Please return the entire commentary below on trust in authority and immigration, word for word.

- **TEXT SHOWN**
===============
The problem is that conservatives place a very high degree of trust in those in authority. Conservatives distrust government when it functions in a way that they view as illegitimate (i.e. welfare state, regulation) but place almost infinite trust in ways that they view as legitimate (i.e. police force, military). Because of this high degree of trust, the benefit of the doubt always goes to the police officer and not “criminal”.

This issue bugs me to because I feel that there is such a divide in America around this issue, with the NFL anthem protests at the forefront. I understand wanting everyone to stand for the anthem, but I feel that too many people don’t even want to consider the issue that is causing the protests in the first place. I feel that there is no listening.

The other issue is immigration. I’ve touched on the refugee situation before. I think the only reason to limit immigration is due to national security concerns but it is not a sufficient reason to stop all immigration. I think those who truly believe in a free market would not want to regulate immigration based on economic concerns; the market figures it out in the same way it figures out wages and the price of goods (although not satisfactorily enough for many liberals). Also, I could be totally wrong on this, I don’t think we should limit immigration to preserve a culture, even one intertwined with Christianity. This seems counterintuitive to me. It seems that as other cultures intermix, Christianity seems to be on the downswing. However, the idea of limiting our contact with other people to preserve our Christianity seems counter to the gospels.
===============
[Records from a data source]
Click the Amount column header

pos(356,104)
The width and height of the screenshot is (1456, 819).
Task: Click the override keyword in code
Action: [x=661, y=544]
===============
- **OUTPUT FOR THIS EXERCISE**
The problem is that conservatives place a very high degree of trust in those in authority. Conservatives distrust government when it functions in a way that they view as illegitimate (i.e. welfare state, regulation) but place almost infinite trust in ways that they view as legitimate (i.e. police force, military). Because of this high degree of trust, the benefit of the doubt always goes to the police officer and not “criminal”.

This issue bugs me to because I feel that there is such a divide in America around this issue, with the NFL anthem protests at the forefront. I understand wanting everyone to stand for the anthem, but I feel that too many people don’t even want to consider the issue that is causing the protests in the first place. I feel that there is no listening.

The other issue is immigration. I’ve touched on the refugee situation before. I think the only reason to limit immigration is due to national security concerns but it is not a sufficient reason to stop all immigration. I think those who truly believe in a free market would not want to regulate immigration based on economic concerns; the market figures it out in the same way it figures out wages and the price of goods (although not satisfactorily enough for many liberals). Also, I could be totally wrong on this, I don’t think we should limit immigration to preserve a culture, even one intertwined with Christianity. This seems counterintuitive to me. It seems that as other cultures intermix, Christianity seems to be on the downswing. However, the idea of limiting our contact with other people to preserve our Christianity seems counter to the gospels.